The popular UK supermarket chain did not announce that it would be withdrawing the sale of E.ON energy tariffs from its stores. It was reported that the company had simply ‘quietly dropped’ the utility provider after it was found guilty of “extensive poor sales practices” during the year 2013, according to Ofgem reports.

E.ON was recently fined a total of £12 million for failing to train its sales staff to give properly founded advice to customers when selling energy tariffs.

Between June 2010 and December 2013, E.ON customers were repeatedly given false information when signing up for new tariffs and were led into making poor choices regarding the best energy plan for them.

The Ofgem report was released earlier in May this year and led the Big Six supplier to pay the record fine of £12m. The money will be shared between the 333,000 customers that currently make use of government’s Warm Home Discount Scheme. E.ON may even be told to pay a further £8 million as part of the compensation for the total number of consumers affected, which was 465,000.

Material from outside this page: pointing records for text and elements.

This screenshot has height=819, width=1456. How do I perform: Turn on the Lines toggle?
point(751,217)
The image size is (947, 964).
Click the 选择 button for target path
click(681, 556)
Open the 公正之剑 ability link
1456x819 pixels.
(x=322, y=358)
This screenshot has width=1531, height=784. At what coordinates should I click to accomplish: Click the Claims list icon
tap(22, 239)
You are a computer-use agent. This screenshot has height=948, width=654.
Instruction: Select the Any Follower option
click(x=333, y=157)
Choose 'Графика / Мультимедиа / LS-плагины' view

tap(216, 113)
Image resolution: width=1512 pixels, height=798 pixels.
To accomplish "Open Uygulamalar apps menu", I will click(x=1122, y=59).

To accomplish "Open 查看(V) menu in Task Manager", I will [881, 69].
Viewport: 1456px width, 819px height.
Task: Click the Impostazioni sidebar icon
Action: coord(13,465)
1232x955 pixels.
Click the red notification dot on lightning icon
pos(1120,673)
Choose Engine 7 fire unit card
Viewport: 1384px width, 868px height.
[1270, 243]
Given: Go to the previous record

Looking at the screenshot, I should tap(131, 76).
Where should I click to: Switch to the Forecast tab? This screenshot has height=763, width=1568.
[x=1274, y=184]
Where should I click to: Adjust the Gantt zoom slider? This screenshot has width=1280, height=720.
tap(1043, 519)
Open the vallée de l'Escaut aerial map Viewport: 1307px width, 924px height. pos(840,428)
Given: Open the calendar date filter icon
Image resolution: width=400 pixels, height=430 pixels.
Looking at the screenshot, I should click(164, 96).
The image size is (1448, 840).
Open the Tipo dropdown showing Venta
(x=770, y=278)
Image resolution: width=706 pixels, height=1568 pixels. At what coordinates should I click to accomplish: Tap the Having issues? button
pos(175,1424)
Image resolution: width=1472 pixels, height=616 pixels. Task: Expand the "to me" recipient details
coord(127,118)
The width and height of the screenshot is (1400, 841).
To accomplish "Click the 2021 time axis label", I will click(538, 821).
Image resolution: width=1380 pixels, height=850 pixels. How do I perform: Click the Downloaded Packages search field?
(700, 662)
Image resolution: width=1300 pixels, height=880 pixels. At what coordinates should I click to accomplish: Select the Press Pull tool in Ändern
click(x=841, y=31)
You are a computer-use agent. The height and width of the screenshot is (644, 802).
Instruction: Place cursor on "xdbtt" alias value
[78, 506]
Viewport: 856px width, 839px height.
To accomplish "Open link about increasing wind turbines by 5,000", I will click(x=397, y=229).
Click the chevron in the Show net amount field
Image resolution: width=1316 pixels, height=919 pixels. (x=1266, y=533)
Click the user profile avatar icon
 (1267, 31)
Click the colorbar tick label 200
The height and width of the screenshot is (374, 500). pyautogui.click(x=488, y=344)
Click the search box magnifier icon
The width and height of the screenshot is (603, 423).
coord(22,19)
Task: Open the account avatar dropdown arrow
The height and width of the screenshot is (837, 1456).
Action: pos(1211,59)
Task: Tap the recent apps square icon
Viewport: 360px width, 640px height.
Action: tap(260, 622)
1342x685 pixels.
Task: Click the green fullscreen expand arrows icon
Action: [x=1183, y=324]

An energy expert from uSwitch.com, Tom Lyon, said:

“Trust in the industry is already at an all-time low and this fine will only serve to further increase consumers’ cynicism towards energy suppliers.

“E.ON’s behaviour is disappointing, particularly given the time these poor practices went on for and the fact that they were happening as recently as December.”

Lyon went on however to commend E.ON for the positive way in which it had communicated with Ofgem to put things right. At the time of the report being published, E.ON’s CEO Tony Cocker issued an apology, saying that it was “completely unacceptable” that the company had been unclear with its customers about their tariff choice, causing them to make poor choices as a result. He also added that while there had been “no organised attempt to mislead”, E.ON had indeed failed to put in place “enough rules, checks and oversight”.

A recent overhaul of E.ON’s business model saw the company wave goodbye to door-to-door selling and cold calling practices as a way to sell more tariffs. Now the supplier will most likely be focusing on enhanced training of sales staff and the clearer communication of tariff specifications to customers.

According to a Tesco spokeswoman, the decision to drop E.ON’s tariffs from its in-store sales was born simply from listening to customers, who had told Tesco about their concerns, This Is Money said.